After hooking up the Motion Sensor it always remains at 1 or the On state. It never goes to 0 even if I completely shield it from light or any movement.
It’s happening both on the online dashboard and the iOS app
Hey @julian, I know in our other troubleshooting you were using MQTT. Is this the case on this Pi as well? I ask because it’s a fairly simple system of sending and receiving sensor values, so I wonder if it would be good to troubleshoot by logging each of the motion sensor values to the console right as they are sent to Cayenne.
The idea being to find out if this is a wiring/hardware/sensor code issue where the motion sensor isn’t even sending Cayenne a 0 value to work with (so of course we would show all 1’s) or if your agent is publishing a 0/OFF state and for some reason on our end we’re not changing the widget state properly.

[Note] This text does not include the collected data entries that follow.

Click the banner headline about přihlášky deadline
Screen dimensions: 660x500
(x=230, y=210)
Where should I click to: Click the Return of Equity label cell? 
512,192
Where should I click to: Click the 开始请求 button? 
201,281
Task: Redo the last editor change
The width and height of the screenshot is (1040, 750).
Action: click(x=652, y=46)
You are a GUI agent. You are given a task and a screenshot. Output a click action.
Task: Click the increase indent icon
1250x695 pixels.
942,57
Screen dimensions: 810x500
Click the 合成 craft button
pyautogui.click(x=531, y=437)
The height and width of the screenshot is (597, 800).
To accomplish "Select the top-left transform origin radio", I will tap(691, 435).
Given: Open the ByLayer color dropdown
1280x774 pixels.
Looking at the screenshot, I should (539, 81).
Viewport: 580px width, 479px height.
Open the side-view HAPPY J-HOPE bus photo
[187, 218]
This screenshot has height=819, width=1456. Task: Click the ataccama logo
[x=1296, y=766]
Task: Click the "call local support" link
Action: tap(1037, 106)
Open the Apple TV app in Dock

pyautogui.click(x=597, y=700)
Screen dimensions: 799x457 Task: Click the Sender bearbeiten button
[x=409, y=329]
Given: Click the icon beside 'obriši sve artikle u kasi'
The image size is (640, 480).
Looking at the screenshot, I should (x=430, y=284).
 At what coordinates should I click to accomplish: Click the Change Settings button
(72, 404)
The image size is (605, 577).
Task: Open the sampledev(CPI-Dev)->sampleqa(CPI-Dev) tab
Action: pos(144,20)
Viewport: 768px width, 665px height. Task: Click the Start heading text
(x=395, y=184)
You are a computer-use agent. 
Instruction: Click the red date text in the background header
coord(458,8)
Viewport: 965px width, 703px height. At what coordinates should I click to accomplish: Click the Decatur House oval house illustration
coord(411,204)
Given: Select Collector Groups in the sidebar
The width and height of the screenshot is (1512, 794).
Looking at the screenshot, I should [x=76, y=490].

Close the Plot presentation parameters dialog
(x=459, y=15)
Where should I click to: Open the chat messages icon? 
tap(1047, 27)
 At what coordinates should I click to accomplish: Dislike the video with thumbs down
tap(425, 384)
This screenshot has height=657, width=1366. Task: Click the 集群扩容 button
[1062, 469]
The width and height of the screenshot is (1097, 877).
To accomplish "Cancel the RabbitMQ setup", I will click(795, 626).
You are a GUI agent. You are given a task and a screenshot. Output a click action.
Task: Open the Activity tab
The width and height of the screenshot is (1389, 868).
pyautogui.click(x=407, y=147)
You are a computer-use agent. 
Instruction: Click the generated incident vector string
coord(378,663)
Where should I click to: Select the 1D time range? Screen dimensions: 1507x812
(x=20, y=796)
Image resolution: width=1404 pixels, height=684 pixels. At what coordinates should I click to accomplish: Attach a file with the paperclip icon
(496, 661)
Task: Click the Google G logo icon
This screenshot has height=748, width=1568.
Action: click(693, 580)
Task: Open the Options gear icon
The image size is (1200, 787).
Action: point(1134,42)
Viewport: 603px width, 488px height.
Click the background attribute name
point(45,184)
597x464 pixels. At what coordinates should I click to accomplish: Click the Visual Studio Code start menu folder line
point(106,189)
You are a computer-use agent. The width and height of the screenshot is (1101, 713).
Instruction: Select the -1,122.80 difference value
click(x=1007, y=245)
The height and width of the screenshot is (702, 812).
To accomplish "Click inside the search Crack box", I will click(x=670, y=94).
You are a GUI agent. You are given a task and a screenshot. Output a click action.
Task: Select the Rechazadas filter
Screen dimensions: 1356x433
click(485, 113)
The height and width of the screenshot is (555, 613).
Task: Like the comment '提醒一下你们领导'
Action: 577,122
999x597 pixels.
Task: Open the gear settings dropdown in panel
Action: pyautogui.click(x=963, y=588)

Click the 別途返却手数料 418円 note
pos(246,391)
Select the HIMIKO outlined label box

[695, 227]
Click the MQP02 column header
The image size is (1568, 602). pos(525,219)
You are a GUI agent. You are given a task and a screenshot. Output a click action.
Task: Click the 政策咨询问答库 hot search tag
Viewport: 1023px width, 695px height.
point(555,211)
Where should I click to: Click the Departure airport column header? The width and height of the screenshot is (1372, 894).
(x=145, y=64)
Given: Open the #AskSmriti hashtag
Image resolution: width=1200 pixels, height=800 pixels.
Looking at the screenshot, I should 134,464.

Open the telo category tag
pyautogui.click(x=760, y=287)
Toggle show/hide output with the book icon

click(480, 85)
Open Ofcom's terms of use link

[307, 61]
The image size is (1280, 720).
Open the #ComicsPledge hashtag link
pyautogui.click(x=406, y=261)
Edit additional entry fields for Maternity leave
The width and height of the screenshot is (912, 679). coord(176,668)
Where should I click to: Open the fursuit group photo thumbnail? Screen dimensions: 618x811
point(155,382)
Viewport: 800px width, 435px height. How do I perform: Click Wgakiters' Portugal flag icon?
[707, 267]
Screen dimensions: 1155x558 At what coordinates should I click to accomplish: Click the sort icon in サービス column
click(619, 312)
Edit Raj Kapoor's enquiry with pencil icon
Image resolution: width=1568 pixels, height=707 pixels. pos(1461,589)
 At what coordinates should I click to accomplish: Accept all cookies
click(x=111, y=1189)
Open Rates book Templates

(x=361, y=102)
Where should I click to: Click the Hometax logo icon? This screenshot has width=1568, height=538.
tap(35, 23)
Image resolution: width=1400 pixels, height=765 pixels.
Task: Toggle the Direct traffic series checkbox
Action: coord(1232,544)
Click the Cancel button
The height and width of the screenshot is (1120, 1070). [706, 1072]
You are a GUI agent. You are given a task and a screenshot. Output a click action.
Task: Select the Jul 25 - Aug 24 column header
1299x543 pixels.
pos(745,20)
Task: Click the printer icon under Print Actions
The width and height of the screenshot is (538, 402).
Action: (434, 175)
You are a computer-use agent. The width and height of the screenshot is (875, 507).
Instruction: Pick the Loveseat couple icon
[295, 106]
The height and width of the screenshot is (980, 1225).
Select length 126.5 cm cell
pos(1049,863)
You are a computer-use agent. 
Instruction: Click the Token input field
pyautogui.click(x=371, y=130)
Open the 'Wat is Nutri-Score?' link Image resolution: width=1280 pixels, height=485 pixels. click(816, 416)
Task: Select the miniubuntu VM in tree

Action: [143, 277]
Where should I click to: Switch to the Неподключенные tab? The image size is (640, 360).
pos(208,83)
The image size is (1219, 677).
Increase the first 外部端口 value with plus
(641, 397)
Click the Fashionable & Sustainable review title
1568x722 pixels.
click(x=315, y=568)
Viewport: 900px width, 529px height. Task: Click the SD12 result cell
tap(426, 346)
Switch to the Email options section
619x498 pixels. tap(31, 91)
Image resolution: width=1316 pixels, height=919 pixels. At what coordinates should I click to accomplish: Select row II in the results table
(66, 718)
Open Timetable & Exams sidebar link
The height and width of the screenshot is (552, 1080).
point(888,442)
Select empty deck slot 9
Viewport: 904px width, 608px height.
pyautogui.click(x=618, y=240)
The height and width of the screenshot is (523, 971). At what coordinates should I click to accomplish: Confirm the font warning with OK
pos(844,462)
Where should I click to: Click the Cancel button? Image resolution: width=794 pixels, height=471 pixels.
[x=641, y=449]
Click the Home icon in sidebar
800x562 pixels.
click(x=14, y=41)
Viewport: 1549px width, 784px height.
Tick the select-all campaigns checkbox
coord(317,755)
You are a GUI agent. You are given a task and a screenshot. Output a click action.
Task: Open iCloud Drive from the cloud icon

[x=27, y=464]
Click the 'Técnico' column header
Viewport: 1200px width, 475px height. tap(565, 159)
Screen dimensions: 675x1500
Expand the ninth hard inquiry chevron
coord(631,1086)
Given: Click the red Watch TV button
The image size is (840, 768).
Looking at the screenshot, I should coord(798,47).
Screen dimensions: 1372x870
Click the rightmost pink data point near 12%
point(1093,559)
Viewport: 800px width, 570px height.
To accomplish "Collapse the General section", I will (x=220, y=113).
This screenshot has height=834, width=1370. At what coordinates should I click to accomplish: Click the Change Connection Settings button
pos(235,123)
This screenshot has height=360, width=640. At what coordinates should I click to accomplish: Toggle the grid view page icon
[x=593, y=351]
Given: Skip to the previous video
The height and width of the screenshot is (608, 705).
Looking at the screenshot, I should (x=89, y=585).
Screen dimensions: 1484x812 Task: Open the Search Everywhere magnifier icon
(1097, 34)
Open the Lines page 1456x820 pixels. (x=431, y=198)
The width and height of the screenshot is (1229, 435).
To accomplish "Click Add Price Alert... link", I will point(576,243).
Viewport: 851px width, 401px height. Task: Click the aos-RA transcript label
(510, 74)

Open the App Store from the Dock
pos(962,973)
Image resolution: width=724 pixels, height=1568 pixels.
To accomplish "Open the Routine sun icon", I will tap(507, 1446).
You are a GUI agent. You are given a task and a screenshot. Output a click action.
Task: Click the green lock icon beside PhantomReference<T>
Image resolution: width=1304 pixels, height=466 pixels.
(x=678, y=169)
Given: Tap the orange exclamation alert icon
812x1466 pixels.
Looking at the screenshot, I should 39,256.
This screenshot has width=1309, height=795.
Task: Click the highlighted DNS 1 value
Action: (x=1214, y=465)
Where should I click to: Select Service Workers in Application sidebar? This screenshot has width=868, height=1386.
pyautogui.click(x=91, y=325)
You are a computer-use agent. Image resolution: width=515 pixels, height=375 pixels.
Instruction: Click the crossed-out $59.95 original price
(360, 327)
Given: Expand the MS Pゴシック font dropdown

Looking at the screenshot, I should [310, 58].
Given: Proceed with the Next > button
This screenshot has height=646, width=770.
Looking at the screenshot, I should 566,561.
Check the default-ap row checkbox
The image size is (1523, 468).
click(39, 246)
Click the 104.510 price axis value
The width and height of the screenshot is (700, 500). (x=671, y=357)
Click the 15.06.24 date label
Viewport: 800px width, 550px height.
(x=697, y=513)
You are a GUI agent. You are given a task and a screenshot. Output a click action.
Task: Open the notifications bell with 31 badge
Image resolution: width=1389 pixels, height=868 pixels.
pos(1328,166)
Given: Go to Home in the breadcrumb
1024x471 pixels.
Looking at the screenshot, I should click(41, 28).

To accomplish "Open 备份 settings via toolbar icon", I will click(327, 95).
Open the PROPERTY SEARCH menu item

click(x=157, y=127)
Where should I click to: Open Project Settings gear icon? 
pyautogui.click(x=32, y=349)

I think a good test would be to run this python code on the Pi while monitoring the Cayenne widget as well. All it does is loop and check to see what value it’s getting from the Motion Sensor and print it to the console. Just save it to a file named something like pirtest.py and run with python pirtest.py
import RPi.GPIO as GPIO
import time
GPIO.setwarnings(False)
GPIO.setmode(GPIO.BOARD)
GPIO.setup(11, GPIO.IN) #Read output from PIR motion sensor
while True:
i=GPIO.input(11)
if i==0: #When output from motion sensor is LOW
print "No intruders",i
time.sleep(0.1)
elif i==1: #When output from motion sensor is HIGH
print "Intruder detected",i
time.sleep(0.1)
In my case, the motion sensor widget in Cayenne and the console output match up exactly. If they do for you, then I imagine Cayenne is just happily reporting what it is getting from the device, even if that is all 1’s. In that case I’d be more suspect of the sensor itself or its wiring. If they differ, it could be something on our end.
Speaking of wiring, you mentioned you had a resistor in place, but do you know what resistor type you’re using? In my case, and the tutorial image, it’s a 100 ohm resistor (brown/black/brown/gold). I’ll admit I’m not as good with electrical stuff as I am with software to know if a different resistor here would make a difference, but just so we can compare setups.
I am getting all 1’s. It might be the wiring. I did not see a resistor in the aforementioned tutorial so I did not use one. Am I looking at the wrong thing? Should I have a resistor?
I also don’t think the hardware is broken as I tried it with 3 different sensors (all the same model)
In the Technical specs it says that it sometimes doesn’t play well with the Raspberry Pi 3, which I have. Could this be the issue?
I see now. I suspect the tutorial page you linked earlier has an error. I think you need the resistor. Here is the instructions I was using to set mine up, which is what I’m going to suggest we change that tutorial to:
Also, silly question, but if you remember – how did you get to that page you linked a week ago? It’s clearly got an error, but I can’t figure out where it was linked on our website.
Hmm… that’s really strange. I’d say maybe it is the Pi 3 thing you read about, but my tests above were all on a Pi 3 as well.
I think where I’d go next is through the items on Adafruit’s page for the device. In those Connecting and Testing sections they talk about using a 10K resistor (this wasn’t necessary for me) and adjusting sensitivity if you’re not getting variable output. These seems like the next best things to play with to see if you can get an alternating output, at which time I’m sure Cayenne would pick up on it.
It’s no worry at all, I’m here to help troubleshoot. And every time I walk through these things I learn something about the platform and find potential bugs and improvements. So it was a learning experience for me too
Glad to hear things are working OK now, sometimes sourcing these electronic components can be a pain with all of the different distributors/manufacturers.